In a blog for the US website Education Week, Professor Hattie recounts a recent meeting he had with Professor Dweck.“Over the time we spoke, we discussed our mutual disappointment, not surprising, that so many took her work and applied it in many haphazard ways,” he writes.

What is Growth Mindset, Anyway?

After years of research, Dr. Carol Dweck and her colleagues revealed that children who use a growth mindset welcome challenges as opportunities to improve, believing that their abilities can change with focused effort. Kids who use a fixed mindset, on the other hand, believe they have a finite amount of talent that can’t be altered.

Essentially, the study asserts that when students believe they can get smarter, they understand that effort makes them stronger. These students realize that if they put in extra time and effort, then it will lead to higher achievement.

It’s about here in her study where most districts must have stopped reading because growth mindset is not merely about effort. The single most common problem in many ‘growth’ schools is simply equating the growth mindset with student effort. ‘Praise the effort, not the outcome.’ Easy peasy. Start reciting those affirmations, kids.

Not so fast.

Stop Praising the Effort Alone

Yes, effort is critical for student achievement. But students also need to try new strategies and seek input from others when they’re stuck. Sheer effort will not help most students learn and improve.

Far too much praise is given to students who are simply putting forth effort—even when they’re not learning. This praise makes both the student and the teacher feel good in the moment: “Great job! You tried your best!” And yes, it is good that the student tried, but it’s not good that he’s not learning.

As a matter of fact, this type of empty praise actually exacerbates some of the very problems that growth mindset is intended to counter. Students know that when a teacher says “Wow, you tried really hard!” that she’s essentially giving them a participation ribbon.

They start to think that you’re praising their effort because you think they can’t do any better. Ahem, fixed mindset.

We cannot let our students continue to practice on tasks using already failed strategies by repeating ‘I can.’ Keep trying is not good enough. We must stop asking them to positive-think their way through difficult problems or praising them just for showing up.

How Can We Fix This?

We can start by stopping the practice of throwing praise at our students and calling it growth-mindset thinking. Growth mindset is not praise; it is a way of thinking in a particular circumstance. It is a coping strategy. The growth-mindset approach, when taught correctly, helps teachers and children feel good in the short and long terms, by helping them effectively deal with challenges and setbacks as they are learning.
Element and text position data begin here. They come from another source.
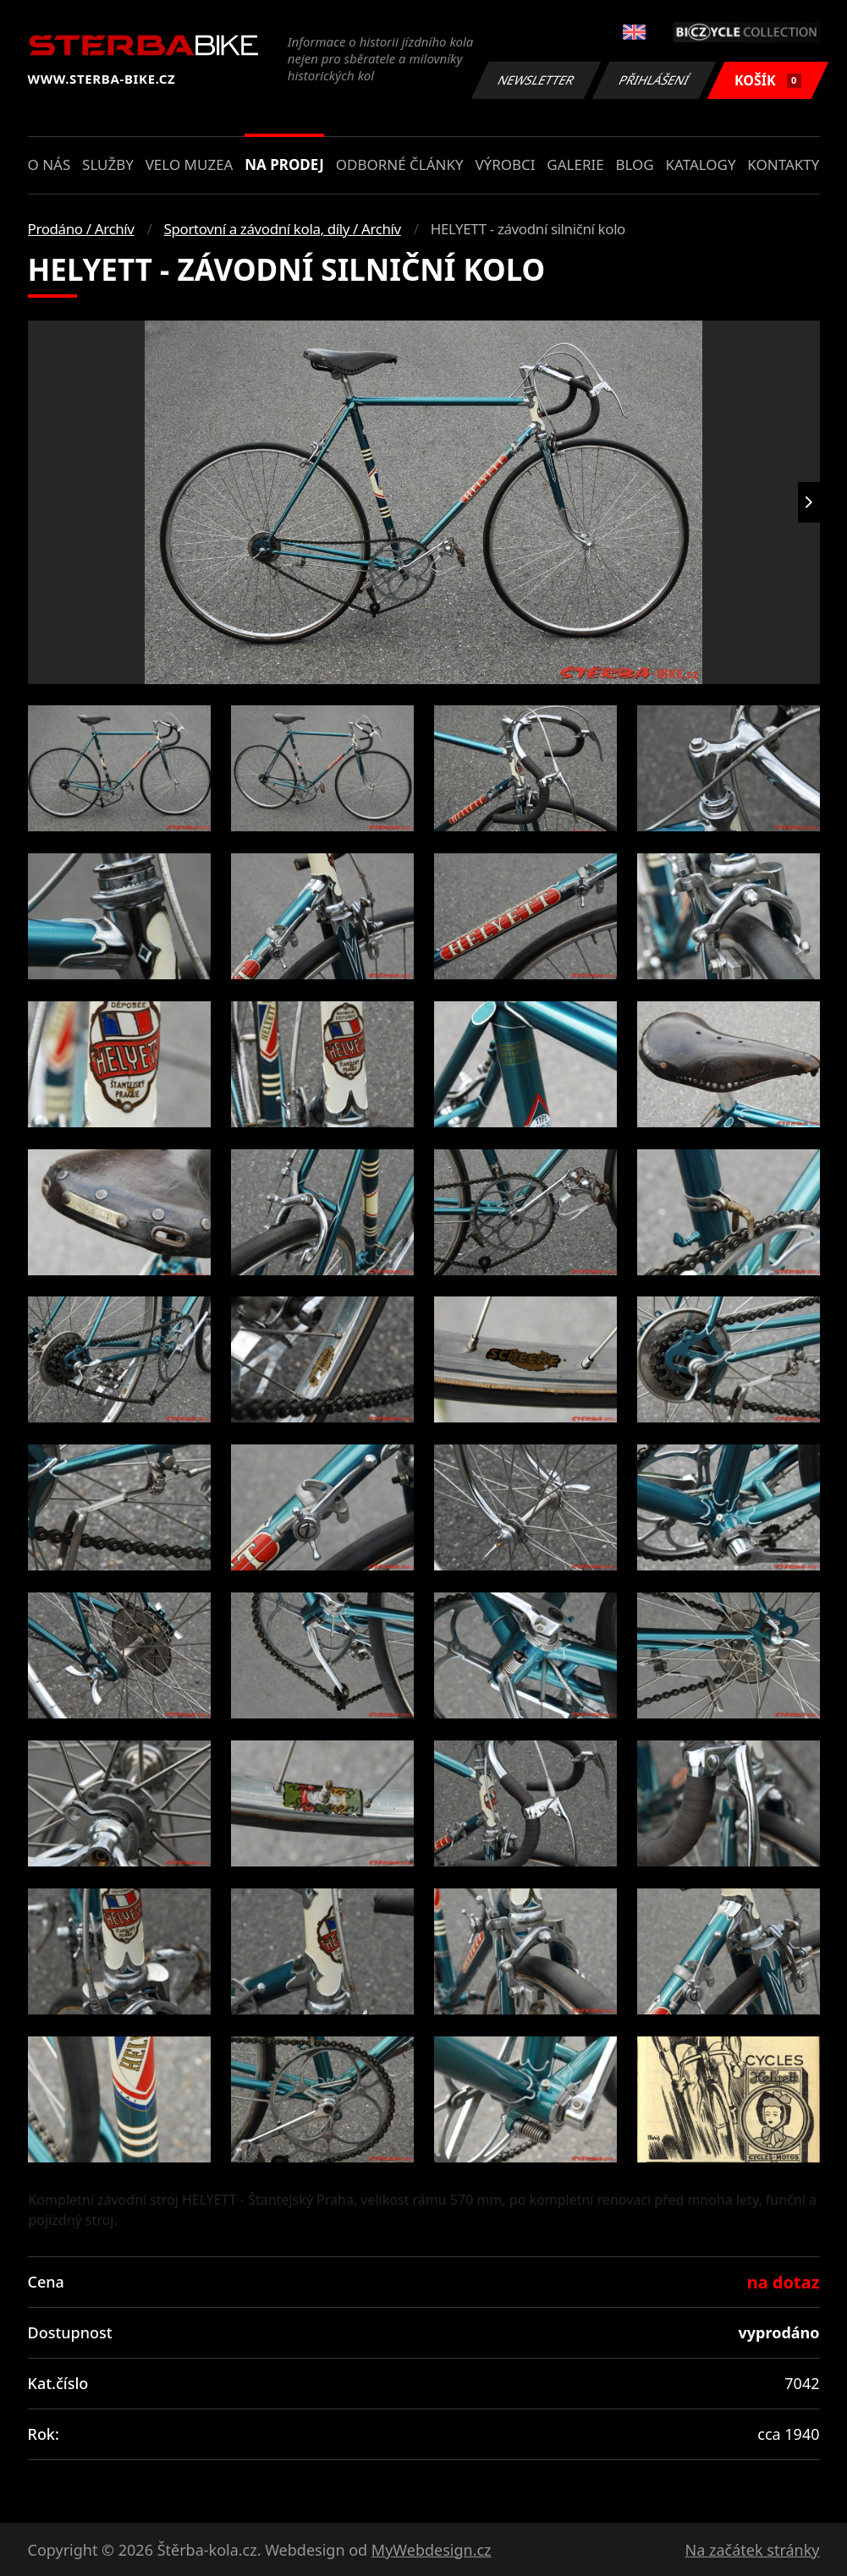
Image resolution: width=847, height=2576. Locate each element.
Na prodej (284, 164)
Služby (108, 164)
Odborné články (400, 164)
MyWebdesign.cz (431, 2550)
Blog (634, 164)
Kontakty (783, 164)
The appropriate situations for growth-mindset thinking are for when a student:
-does not know an answer
-experiences failure
-is feeling anxious.

In these cases, teachers should encourage the student’s work done so far, but needs to add: “Let’s talk about what you’ve tried, and what you can try next.” In doing so, the teacher is helping the student move forward instead of resting on effort.

“I tried my best” isn’t good enough. Students must be able to recognize when they’re stuck and then feel comfortable enough to seek out alternative strategies from teachers or peers.

Some Kids Don’t Need It

Here’s the most important thing to remember: Not every student needs this coping strategy all the time. Nobody needs a growth mindset all the time. Everyone is a mixture of fixed and growth mindsets.

Instead of demanding our students strive for an impossible and unnecessary state of being called “I have a growth mindset,” let’s teach them to recognize when to invoke this line of thinking.

Otherwise, all we are doing is encouraging them to rah-rah their way through life….until the next fad.